В скорлупе (Макьюэн) - страница 66

Но я понимаю, что они имеют в виду.

16

Элоди ускользает от меня, как полузабытая песня, как незаконченная мелодия. Когда она проходила мимо нас в холле, когда у нас в мыслях она была еще возлюбленной моего отца, я ожидал услышать соблазнительное поскрипывание кожи. Но нет, сегодня она оделась женственнее и, думаю, ярче. Она эффектно выглядела бы сегодня на поэтическом вечере. Пока она горестно причитала, голос ее был чист. Но в рассказе о том, как она стояла в морге, вцепившись в руку жениха, снова слышалась в конце каждой затихающей фразы модная гортанная скрипучесть. Сейчас, когда мать протягивает руку через кухонный стол к ее руке, я слышу, как возвращаются в голос гостьи квакающие гласные. Успокоенная доверием хозяйки, поэтесса хвалит поэзию моего отца. Больше всего она любит его сонеты.

— Он писал их в разговорном стиле, но они насыщены смыслом и очень музыкальны.

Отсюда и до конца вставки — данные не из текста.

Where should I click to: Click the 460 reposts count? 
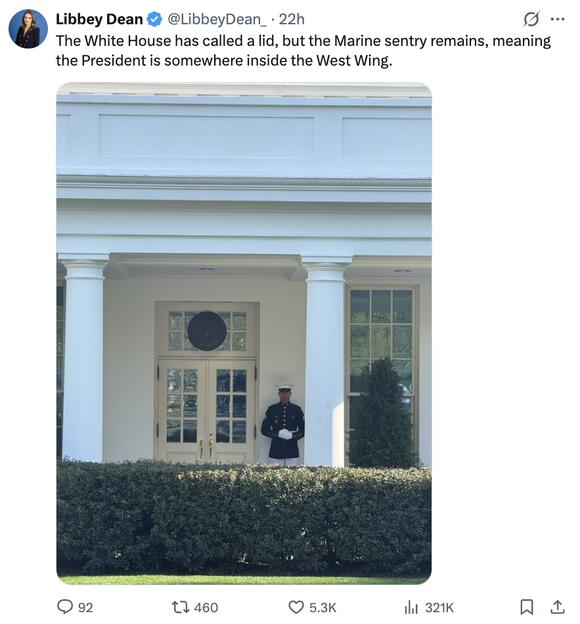click(x=206, y=608)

Прошедшее время здесь уместно, но режет слух. Она говорит так, как будто смерть Джона Кейрнкросса окончательно подтверждена, общепризнана, стала не поводом для горя, а достоянием истории, как разграбление Рима. Матери это неприятнее, чем мне. Я был приучен к мысли, что его поэзия — бирюльки. Сегодня все подлежит переоценке.

Тоном, веским от неискренности, Труди произносит:

— Мы еще не скоро осознаем весь его масштаб как поэта.

— О да! О да! Но что-то мы уже понимаем. Выше Хьюза. Там, где Фентон, Хини и Плат.

— Яркие имена, — говорит Клод.

Вот в чем моя сложность с Элоди. Она пляшет в моих глазах, как неистовый корибант, то расплываясь, то фокусируясь. Восхвалениями отца — хочет утешить мать? Если так, идея неудачная. Или горе исказило ее оценки. Это простительно. Или ее самооценка привязана к значительности ее патрона. Это — нет. Или пришла, чтобы выяснить, кто убил ее возлюбленного. Это интересно.

Должна она мне нравиться, или ей не надо верить?

Мать ее обожает и не выпускает ее руку из своей.

— Вы это знаете лучше меня. Талант такой величины обходится дорого. Не только ему. Добр ко всем, кроме близких. Даже к незнакомым. И люди говорят: «Добрый, почти как Хини». Правда, не скажу, что знала его или читала. Но в глубине души Джон мучился…

— Нет!

— Сомнениями в себе. Постоянная душевная боль. Вымещал на всех, кого любил. Безжалостнее всего — на себе. И вот стихотворение наконец написано и…

— И тогда восходит солнце, — Клод уловил, куда клонит невестка.

Она, перекрывая его голос:

— Его разговорный стиль? Какой кровавой борьбой, каким напряжением души он его добивался…

— Ах!

— Личная жизнь в развалинах. И вот…

От крохотного слова, в котором уместилось роковое настоящее, у нее перехватывает горло. Это день переоценок, и я, возможно, ошибался. Я всегда думал, что отец сочиняет быстро, с предосудительной легкостью. За это его упрекали в одной рецензии, которую он зачитал нам вслух, чтобы показать свое безразличие. Я слышал, как он объяснял матери в один из своих грустных визитов: если не родилось сразу, то и не родится. В легкости есть особое изящество. Всякое искусство стремится к моцартовскому идеалу. И засмеялся над своей самонадеянностью. Труди, конечно, не помнит. И даже не почувствует, что, когда она врала про душевное нездоровье отца, лексикон ее стал возвышеннее, заразившись его поэзией. Душевная боль? Безжалостен к себе? Напряжением души? Одежка с чужого плеча!